Stories of admirable people often reveal that great achievements grow not from a life of ease and comfort but from the fertile seedbed of heartache and difficulty. The life of Juliette Gordon Low is one of those stories.
Juliette, or Daisy, as she was known, was born just months before the outbreak of the American Civil War. Although reared in a happy home in Savannah, Georgia, Daisy soon became acquainted with sorrow-the death of her beloved little sister, recurring bouts of malaria and chronic ear infections, a physician’s error that severely damaged her hearing, and an unhappy marriage that ended when her husband died in 1905, leaving her a widow in her 40s.1
By this time Daisy was living in England and yearning for a sense of purpose.
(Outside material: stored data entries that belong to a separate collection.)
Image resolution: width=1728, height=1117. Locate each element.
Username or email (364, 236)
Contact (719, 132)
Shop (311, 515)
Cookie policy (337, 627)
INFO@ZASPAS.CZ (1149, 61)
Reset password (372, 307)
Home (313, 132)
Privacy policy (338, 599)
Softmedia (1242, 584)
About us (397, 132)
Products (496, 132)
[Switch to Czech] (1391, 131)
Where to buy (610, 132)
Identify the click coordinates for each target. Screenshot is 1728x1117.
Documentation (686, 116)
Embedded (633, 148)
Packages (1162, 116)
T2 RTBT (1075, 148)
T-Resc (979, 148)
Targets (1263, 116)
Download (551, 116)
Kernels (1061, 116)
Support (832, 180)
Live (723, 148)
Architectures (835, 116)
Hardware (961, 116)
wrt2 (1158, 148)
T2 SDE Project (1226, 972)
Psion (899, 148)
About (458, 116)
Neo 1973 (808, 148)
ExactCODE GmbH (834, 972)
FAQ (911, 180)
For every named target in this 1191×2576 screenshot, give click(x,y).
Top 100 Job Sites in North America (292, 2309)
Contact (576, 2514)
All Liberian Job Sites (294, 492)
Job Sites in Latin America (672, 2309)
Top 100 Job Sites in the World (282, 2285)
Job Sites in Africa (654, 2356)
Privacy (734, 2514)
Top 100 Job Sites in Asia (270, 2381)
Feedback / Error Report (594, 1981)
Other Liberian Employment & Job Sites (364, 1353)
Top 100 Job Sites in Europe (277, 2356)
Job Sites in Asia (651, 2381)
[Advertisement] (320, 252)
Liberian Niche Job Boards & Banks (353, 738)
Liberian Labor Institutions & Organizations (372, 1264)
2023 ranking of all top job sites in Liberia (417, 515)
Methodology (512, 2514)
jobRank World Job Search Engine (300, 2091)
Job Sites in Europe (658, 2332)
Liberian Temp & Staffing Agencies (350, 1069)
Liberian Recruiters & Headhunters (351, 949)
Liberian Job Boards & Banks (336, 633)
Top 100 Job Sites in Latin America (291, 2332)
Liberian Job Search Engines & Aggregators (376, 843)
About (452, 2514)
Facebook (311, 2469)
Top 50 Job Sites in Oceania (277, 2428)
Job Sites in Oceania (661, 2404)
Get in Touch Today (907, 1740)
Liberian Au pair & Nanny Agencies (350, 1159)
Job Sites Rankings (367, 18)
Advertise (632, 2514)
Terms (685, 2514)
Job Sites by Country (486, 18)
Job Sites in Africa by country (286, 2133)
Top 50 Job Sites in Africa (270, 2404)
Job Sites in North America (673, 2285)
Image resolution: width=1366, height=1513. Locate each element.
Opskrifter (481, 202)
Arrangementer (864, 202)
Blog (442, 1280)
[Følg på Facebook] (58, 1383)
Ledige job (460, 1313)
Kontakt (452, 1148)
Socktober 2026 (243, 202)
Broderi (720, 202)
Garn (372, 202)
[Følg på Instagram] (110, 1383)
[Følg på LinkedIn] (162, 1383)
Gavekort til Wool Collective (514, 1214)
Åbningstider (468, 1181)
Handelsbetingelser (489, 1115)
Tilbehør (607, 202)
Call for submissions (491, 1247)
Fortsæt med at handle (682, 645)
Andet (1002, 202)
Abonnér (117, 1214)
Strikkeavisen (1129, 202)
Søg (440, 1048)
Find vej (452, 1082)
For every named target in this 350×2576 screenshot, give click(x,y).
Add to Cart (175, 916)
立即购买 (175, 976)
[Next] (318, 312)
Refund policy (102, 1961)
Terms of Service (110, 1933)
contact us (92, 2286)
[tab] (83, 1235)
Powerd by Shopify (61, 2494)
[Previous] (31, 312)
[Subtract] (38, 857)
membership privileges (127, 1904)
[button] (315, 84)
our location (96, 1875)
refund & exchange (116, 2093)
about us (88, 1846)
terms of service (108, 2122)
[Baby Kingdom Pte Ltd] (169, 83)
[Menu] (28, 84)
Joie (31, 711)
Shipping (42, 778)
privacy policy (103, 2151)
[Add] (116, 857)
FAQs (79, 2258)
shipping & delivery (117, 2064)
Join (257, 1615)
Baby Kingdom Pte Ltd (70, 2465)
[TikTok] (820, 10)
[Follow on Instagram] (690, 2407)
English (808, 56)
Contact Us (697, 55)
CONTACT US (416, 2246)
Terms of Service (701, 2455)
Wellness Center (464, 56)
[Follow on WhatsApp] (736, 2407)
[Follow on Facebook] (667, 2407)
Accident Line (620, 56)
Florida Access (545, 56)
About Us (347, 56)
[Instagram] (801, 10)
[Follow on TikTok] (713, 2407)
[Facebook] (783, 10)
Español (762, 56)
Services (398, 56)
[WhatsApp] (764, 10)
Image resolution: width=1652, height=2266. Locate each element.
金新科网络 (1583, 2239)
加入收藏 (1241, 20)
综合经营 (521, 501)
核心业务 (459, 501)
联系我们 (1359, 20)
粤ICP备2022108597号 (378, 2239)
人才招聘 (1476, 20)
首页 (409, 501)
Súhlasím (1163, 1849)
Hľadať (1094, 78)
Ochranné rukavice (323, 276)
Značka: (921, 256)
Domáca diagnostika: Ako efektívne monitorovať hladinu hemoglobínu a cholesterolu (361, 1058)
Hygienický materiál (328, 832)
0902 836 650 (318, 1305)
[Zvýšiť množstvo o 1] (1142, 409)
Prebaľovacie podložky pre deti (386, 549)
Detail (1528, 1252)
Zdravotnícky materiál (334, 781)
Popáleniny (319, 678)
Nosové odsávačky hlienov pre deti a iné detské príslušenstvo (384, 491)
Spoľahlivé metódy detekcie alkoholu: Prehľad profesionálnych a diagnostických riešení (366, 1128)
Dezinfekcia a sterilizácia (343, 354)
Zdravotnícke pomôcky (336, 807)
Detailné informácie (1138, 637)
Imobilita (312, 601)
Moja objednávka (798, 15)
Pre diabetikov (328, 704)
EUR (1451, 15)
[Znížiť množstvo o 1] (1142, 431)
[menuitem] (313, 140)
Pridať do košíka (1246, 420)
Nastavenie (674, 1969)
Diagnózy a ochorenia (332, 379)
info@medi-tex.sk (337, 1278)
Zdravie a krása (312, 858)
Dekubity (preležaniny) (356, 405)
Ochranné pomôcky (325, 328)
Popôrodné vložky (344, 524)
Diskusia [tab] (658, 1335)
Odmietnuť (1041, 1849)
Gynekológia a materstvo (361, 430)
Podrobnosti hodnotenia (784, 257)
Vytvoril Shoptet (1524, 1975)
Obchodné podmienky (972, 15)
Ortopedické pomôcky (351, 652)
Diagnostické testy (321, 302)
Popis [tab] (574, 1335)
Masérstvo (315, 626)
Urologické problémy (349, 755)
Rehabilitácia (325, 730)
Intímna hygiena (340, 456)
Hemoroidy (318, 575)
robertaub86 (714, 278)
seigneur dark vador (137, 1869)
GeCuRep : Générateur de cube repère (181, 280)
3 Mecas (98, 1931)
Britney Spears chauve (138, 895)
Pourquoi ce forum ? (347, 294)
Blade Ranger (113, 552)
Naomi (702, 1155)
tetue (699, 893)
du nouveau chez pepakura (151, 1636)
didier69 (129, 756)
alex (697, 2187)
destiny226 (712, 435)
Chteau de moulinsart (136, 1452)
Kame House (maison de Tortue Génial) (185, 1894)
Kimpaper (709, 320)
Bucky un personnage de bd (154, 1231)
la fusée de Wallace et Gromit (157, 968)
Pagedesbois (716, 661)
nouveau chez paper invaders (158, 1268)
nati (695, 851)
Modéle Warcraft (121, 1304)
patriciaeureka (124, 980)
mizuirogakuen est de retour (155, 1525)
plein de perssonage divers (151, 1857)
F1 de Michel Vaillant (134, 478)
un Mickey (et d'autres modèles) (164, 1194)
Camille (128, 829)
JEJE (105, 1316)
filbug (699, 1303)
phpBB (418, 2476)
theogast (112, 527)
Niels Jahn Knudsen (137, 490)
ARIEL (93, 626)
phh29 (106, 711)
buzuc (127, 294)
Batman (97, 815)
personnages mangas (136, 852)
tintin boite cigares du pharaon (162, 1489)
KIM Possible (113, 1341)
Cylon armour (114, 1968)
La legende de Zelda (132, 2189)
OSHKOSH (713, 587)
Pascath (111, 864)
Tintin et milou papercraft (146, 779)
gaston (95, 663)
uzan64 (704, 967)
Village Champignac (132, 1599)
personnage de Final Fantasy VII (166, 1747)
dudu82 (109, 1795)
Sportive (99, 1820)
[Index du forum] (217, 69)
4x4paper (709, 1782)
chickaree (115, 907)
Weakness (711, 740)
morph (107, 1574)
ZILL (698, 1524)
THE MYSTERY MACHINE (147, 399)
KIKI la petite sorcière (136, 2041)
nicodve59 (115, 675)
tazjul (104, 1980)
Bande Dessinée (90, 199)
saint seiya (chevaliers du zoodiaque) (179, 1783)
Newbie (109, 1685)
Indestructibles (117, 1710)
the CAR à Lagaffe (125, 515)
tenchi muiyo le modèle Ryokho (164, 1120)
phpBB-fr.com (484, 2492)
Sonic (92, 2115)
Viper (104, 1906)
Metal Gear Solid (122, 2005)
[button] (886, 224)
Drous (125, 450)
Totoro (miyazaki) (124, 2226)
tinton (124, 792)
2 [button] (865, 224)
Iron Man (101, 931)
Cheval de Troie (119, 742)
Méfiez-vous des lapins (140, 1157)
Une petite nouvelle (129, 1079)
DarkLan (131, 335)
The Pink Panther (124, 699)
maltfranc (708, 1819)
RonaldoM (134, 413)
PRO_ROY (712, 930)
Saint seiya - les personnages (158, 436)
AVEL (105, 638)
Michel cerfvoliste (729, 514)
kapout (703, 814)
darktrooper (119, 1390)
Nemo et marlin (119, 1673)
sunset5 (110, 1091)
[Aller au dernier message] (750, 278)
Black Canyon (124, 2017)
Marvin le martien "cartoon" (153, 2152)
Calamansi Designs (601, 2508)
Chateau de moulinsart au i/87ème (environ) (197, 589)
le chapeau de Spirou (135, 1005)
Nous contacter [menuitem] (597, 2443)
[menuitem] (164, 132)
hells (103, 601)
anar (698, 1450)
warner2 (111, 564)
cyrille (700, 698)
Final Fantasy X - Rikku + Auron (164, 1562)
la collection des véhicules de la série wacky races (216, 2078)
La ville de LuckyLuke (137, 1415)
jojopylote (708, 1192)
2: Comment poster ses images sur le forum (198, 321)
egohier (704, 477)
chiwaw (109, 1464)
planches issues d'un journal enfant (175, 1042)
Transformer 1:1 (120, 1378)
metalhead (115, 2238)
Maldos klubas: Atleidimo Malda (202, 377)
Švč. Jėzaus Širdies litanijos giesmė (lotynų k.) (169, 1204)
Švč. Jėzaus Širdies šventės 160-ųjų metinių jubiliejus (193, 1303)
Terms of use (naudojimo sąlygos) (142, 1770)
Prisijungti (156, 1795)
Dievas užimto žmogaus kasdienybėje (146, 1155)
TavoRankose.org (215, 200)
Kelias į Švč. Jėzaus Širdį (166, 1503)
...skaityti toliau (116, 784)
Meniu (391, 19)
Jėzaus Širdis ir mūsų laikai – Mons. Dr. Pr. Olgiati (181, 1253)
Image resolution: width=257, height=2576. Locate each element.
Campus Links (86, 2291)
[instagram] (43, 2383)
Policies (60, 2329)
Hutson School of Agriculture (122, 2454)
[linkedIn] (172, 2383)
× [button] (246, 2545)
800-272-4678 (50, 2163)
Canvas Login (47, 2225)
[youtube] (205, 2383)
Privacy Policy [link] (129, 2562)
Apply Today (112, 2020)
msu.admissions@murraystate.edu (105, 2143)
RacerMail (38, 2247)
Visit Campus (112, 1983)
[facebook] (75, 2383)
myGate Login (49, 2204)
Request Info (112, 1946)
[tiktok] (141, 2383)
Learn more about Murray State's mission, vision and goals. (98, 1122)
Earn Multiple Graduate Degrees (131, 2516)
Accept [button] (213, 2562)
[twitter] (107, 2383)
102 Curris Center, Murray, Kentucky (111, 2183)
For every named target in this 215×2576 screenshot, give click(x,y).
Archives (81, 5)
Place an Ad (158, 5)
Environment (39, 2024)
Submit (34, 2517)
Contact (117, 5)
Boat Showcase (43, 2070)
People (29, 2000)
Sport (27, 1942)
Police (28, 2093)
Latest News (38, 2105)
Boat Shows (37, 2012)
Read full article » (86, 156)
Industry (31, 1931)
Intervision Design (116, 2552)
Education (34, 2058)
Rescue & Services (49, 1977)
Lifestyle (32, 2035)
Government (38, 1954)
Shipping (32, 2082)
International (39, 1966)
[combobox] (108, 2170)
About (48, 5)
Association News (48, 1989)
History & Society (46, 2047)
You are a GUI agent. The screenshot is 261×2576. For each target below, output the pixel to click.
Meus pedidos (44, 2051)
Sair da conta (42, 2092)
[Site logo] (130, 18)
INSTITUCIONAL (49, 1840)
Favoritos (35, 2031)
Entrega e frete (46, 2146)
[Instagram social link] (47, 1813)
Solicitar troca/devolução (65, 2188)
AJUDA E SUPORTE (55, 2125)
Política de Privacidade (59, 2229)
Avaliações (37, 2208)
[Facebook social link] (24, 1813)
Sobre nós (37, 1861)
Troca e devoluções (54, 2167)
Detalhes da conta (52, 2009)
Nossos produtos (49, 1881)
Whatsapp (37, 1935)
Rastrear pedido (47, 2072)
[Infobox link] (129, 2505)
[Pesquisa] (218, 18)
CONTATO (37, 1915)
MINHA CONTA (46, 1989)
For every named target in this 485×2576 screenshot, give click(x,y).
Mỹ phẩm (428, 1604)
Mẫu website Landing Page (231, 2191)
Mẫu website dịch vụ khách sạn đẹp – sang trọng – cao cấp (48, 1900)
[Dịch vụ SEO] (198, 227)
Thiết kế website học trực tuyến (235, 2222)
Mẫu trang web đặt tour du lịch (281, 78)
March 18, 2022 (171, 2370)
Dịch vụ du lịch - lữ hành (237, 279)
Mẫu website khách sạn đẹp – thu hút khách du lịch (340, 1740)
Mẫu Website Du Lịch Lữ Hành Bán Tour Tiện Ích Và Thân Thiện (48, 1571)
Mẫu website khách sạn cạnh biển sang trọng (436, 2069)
It was then that she became acquainted with British war hero Robert Baden-Powell, the founder of the Boy Scouts. With Baden-Powell’s encouragement, she returned to the United States and made a historic telephone call to a friend, saying, “I’ve got something for the girls of Savannah, and all of America, and all the world, and we’re going to start it tonight!”2
The American Girl Scouts movement that Daisy Low founded has since become the largest educational organization for girls in the world. Although Daisy had no children of her own, she has positively influenced tens of millions of lives.
Scouting represented everything Daisy valued: duty to country, joy in the outdoors, a cheerful spirit, self-reliance, and service to others. She believed that all girls should be given the opportunity to develop physically, mentally, and spiritually.
Daisy died of cancer in 1927 and, at her request, was buried in her Girl Scout uniform. In her pocket was a telegram that she received from the national officers of Girl Scouts shortly before she died. “You are not only the first Girl Scout,” it read, “you are the best Girl Scout of them all.”3 As her biographer wrote, it may seem preposterous “that a near-deaf fifty-one-year-old childless widow began the Girl Scouts.”4 Yet it happened, and millions of girls have sold cookies, had lots of fun, learned valuable skills, and been strengthened as a result.
-Lloyd D. Newell
1. See Stacy A. Cordery, Juliette Gordon Low: The Remarkable Founder of the Girl Scouts (2012).
2. In “Juliette Gordon Low Biography: Founder of the Girl Scouts of the USA
3. In “Girl Scout Life”
4. Cordery, Juliette Gordon Low, xii.